Michele Giorgio 28 settembre 2018
Il piccolo arcipelago del Golfo vuole mostrarsi un modello di coesistenza tra fedi ed etnie ma quasi otto anni dopo le proteste di piazza della Perla represse nel sangue, re Hamad bin Isa al Khalifa ha imposto un duro regime che mette a tacere qualsiasi dissenso.

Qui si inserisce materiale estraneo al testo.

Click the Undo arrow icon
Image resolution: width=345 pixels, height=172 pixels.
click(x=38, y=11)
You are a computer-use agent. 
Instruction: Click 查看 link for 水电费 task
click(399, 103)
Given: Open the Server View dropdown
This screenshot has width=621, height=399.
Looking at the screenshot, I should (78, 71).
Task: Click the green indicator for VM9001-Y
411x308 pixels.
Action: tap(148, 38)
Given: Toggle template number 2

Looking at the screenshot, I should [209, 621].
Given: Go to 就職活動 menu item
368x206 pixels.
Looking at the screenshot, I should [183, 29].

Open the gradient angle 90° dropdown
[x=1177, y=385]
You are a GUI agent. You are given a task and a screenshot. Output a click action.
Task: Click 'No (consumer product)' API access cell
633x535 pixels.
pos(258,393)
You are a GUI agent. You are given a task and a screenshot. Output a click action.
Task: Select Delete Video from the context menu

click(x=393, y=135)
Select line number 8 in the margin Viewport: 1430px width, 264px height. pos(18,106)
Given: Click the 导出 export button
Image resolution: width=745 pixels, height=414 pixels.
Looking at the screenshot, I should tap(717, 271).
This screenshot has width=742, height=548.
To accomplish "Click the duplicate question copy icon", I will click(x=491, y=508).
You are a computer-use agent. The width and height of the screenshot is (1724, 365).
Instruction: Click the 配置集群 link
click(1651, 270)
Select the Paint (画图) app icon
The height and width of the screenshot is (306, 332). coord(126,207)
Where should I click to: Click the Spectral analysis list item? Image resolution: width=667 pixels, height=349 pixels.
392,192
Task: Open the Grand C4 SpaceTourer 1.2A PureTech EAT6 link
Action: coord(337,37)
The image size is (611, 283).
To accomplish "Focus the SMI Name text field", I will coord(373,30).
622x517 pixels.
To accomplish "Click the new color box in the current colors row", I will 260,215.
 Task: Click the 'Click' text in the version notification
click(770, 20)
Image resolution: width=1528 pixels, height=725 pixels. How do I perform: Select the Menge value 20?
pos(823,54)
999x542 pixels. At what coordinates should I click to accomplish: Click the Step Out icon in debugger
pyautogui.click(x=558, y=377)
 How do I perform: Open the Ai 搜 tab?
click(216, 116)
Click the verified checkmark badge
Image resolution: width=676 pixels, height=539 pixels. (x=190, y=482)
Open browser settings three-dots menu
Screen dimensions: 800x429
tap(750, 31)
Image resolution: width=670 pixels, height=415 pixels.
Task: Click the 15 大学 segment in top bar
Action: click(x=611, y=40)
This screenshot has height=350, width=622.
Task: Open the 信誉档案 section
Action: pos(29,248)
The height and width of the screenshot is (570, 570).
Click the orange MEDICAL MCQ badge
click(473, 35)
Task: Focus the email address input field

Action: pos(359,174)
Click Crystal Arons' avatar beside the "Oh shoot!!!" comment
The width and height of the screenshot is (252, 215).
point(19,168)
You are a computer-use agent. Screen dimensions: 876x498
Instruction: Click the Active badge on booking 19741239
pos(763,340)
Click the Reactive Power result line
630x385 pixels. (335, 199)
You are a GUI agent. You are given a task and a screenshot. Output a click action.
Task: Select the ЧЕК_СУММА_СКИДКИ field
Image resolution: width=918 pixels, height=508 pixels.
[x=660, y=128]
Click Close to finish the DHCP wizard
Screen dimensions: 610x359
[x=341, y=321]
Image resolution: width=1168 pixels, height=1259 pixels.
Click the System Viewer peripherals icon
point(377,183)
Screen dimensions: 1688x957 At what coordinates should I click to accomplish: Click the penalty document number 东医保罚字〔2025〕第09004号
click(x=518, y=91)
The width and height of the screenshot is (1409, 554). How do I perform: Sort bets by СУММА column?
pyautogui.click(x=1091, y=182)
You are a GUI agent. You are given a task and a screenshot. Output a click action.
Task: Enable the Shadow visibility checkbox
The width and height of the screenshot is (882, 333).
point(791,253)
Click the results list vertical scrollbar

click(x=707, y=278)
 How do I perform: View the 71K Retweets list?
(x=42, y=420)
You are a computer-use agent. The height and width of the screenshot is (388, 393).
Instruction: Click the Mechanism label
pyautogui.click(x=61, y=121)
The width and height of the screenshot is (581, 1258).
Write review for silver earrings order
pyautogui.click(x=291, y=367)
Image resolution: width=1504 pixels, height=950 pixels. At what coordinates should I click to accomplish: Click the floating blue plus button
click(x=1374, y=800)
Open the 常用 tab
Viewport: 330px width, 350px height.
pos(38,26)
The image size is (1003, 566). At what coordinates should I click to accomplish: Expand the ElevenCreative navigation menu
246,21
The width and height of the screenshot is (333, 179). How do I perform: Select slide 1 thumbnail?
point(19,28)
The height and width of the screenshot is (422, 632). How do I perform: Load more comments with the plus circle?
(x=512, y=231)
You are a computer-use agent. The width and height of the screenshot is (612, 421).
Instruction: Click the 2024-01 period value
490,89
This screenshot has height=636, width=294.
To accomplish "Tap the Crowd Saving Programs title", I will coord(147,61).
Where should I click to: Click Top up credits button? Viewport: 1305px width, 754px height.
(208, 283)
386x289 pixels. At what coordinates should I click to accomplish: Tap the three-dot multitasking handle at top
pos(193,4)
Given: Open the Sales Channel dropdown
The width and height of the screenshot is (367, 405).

Sfogliare i giornali bahraniti è così rassicurante. Tutto va alla grande, scrivono, nel ‎regno di ‎re Hamad bin Isa al Khalifa. Le donne raggiungono traguardi importanti, ‎gli incontri dei ‎membri della famiglia reale in giro per il mondo sono coronati ‎sempre da successi. Il Bahrain ‎è un modello di coesistenza di fedi ed etnie. Ah, ‎anche l’economia va bene, malgrado il ‎deficit pubblico che i “fratelli” più ricchi ‎sauditi ed emiratini ogni tanto sono chiamati a ‎tamponare con miliardi di dollari.
‎E poi a primavera c’è il Gran Premio di F1 a mettere in ‎vetrina questo minuscolo ‎arcipelago del Golfo, con una superfice di appena 765 kmq. E ‎invece sotto questa ‎maschera di bellezza si nasconde un regime che si è fatto spietato, ‎senza ‎misericordia per gli oppositori, che negli ultimi anni ha attuato una ‎repressione ‎feroce, per spegnere con il pretesto della lotta al terrorismo e alle ‎‎”interferenze” del ‎nemico iraniano qualsiasi espressione di dissenso. Un clima che ‎abbiamo ‎registrato questa settimana durante la nostra breve permanenza nel paese. ‎In ‎Bahrain parlare con i giornalisti stranieri è estremamente pericoloso, chi lo fa ‎rischia ‎l’arresto.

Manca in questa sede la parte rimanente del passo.